ECLI:NL:CRVB:2015:4444
Centrale Raad van Beroep
- Hoger beroep
- Rechtspraak.nl
Beoordeling van de terugvordering van ZW-uitkering op basis van inkomsten uit zelfstandige arbeid
In deze zaak heeft de Centrale Raad van Beroep op 9 december 2015 uitspraak gedaan in hoger beroep over de terugvordering van een Ziektewet (ZW) uitkering aan appellante, die als zelfstandige was verzekerd. Appellante had zich vrijwillig verzekerd voor de ZW en was op 18 januari 2011 uitgevallen wegens ziekte. Het Uitvoeringsinstituut werknemersverzekeringen (Uwv) had haar met ingang van 20 januari 2011 een ZW-uitkering toegekend, maar later vastgesteld dat haar inkomsten als zelfstandige hoger waren dan het verzekerde dagloon. Hierdoor werd de ZW-uitkering met terugwerkende kracht op nihil gesteld en werd een bedrag van € 10.061,40 teruggevorderd.

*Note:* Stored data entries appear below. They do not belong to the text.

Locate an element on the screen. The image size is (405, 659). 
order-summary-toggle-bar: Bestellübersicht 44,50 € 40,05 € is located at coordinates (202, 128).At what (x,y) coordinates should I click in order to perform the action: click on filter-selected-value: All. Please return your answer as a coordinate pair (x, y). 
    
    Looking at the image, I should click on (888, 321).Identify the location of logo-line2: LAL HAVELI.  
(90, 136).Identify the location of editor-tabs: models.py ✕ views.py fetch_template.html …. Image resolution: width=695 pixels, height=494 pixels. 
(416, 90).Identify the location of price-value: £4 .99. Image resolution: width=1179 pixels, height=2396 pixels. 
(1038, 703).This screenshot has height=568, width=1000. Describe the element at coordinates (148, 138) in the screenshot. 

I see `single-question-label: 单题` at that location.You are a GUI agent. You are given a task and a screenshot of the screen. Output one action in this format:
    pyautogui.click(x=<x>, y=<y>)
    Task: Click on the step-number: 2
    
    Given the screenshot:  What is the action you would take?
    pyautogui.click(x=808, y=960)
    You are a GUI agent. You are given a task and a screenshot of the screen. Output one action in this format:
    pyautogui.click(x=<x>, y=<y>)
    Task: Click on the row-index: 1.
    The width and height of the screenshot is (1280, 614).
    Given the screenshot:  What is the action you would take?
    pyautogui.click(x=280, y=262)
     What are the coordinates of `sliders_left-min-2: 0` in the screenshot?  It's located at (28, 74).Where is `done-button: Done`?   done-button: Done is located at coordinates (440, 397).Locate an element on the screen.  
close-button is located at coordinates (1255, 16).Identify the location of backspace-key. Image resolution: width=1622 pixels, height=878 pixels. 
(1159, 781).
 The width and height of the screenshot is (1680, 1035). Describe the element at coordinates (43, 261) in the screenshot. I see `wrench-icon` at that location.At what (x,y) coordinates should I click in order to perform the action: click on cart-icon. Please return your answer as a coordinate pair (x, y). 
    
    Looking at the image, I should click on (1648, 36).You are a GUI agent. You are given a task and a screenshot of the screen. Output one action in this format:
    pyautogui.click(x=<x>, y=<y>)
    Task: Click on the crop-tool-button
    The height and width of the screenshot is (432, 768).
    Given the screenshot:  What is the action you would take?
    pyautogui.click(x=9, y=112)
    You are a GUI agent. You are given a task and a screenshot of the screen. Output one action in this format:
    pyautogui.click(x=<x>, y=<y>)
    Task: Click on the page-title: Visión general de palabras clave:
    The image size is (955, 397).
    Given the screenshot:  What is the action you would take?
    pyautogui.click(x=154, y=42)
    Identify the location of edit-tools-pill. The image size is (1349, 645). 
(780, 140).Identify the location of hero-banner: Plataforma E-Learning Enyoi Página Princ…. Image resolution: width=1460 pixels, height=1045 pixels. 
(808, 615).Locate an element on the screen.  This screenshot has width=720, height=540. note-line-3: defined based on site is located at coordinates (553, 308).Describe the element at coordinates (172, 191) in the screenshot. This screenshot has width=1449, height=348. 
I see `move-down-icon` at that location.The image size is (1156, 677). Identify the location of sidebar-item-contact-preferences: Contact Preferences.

De rechtbank had eerder het beroep van appellante gegrond verklaard, maar het Uwv had in een nieuw besluit de bezwaren van appellante ongegrond verklaard. In hoger beroep heeft appellante betoogd dat de toepassing van artikel 31, tweede lid, van de ZW (oud) niet correct was, omdat het dagloon dat zij had gekozen niet representatief was voor haar gederfde inkomen. De Raad heeft echter geoordeeld dat de wetgeving duidelijk is en dat de inkomsten uit zelfstandige arbeid in mindering moeten worden gebracht op de ZW-uitkering. De Raad bevestigde dat het Uwv terecht de ZW-uitkering op nihil had gesteld en dat de terugvordering van het onverschuldigd betaalde ziekengeld gerechtvaardigd was.
De uitspraak benadrukt de verantwoordelijkheid van de verzekerde om zich bewust te zijn van de gevolgen van hun gekozen dagloon en de impact van hun inkomsten op de ZW-uitkering. De Raad heeft de aangevallen uitspraak van de rechtbank bevestigd en geen aanleiding gezien voor een veroordeling in de proceskosten.